Most entrepreneurs don’t start their business with an expertise in finance. As a result, they make mistakes. Sometimes those simple mistakes, such as confusing their bank balance with their cash, can jeopardize their business.
Cash flow is defined as the total amount of money transferred in and out of a business. To project your cash flow, it is crucial to have an accounting system that keeps track. This system should account for:
- Receivables – You probably haven’t been paid for everything you’ve invoiced, and many of these invoices will most likely be paid late. You can’t spend the money until you have it!
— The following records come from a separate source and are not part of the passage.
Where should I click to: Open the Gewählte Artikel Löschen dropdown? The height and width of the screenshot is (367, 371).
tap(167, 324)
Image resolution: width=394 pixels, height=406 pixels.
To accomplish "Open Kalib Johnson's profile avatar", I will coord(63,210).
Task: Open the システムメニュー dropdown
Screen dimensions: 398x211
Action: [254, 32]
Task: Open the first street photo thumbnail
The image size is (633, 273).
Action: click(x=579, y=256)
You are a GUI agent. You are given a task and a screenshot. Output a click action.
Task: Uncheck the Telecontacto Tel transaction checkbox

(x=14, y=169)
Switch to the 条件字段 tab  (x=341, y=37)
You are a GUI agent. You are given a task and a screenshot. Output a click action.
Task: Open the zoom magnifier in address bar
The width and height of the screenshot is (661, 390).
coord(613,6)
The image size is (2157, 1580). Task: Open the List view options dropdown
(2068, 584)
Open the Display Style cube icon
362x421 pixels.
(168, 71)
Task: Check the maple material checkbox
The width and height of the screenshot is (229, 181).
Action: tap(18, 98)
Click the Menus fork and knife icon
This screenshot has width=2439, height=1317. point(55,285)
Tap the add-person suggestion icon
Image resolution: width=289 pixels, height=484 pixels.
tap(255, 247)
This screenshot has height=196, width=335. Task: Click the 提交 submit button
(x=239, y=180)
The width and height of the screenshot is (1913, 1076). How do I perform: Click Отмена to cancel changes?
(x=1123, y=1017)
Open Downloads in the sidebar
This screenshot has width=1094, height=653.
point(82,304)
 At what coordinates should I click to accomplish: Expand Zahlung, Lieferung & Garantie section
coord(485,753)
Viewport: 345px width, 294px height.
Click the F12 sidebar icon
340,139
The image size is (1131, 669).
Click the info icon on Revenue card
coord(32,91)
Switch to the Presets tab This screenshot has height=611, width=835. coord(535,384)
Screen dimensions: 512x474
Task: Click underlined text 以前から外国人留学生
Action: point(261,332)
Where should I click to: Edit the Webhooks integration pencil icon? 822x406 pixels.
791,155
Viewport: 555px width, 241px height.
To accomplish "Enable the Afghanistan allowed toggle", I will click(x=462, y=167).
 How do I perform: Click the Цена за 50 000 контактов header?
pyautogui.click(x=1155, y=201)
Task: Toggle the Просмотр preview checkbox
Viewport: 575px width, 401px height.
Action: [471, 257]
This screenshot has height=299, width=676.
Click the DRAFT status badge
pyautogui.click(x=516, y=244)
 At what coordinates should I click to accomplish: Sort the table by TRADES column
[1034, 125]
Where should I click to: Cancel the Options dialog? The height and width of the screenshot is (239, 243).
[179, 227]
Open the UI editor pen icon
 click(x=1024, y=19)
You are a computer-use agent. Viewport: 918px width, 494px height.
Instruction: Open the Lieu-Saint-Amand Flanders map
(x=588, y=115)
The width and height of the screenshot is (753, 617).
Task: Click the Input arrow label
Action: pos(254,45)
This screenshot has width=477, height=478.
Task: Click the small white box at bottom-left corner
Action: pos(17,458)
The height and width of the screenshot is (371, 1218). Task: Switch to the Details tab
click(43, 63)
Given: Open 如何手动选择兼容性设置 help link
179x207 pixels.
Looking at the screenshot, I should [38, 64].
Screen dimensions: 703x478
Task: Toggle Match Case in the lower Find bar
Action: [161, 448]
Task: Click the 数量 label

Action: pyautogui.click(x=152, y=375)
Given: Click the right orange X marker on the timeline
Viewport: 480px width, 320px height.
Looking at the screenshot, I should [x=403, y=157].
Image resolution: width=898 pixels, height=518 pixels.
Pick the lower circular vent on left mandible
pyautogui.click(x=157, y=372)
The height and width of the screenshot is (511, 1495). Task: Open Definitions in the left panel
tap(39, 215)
- Payables – Also known as bills that need to be paid on time. They also include outstanding checks that have not cleared yet, loan payments and other outstanding items.
If your receivables are still higher than your payables, you should have a positive cash flow, but sometimes, the timing is off. Here are a few strategies to improve when your money comes in and when it goes out, a.k.a., your cash flow.
- For services companies, ask clients to make a deposit or pay up front.
- Offer incentives, such as discounts, additional products or services, for clients who pay their bills quickly.
- Invoice on time and follow up if you don’t get paid right away.
- Use E-invoicing with QuickBooks to allow customers to pay online.
- Use the creditor payment terms to your advantage or ask for better terms.
- Create good relationships, should you have a shortfall and need to negotiate another term.
- Build a history with the vendor. The longer you have done business with them the more likely to get wiggle room.
Staying on top of cash flow can be the difference between a company that exists for the long haul and one that shuts its doors.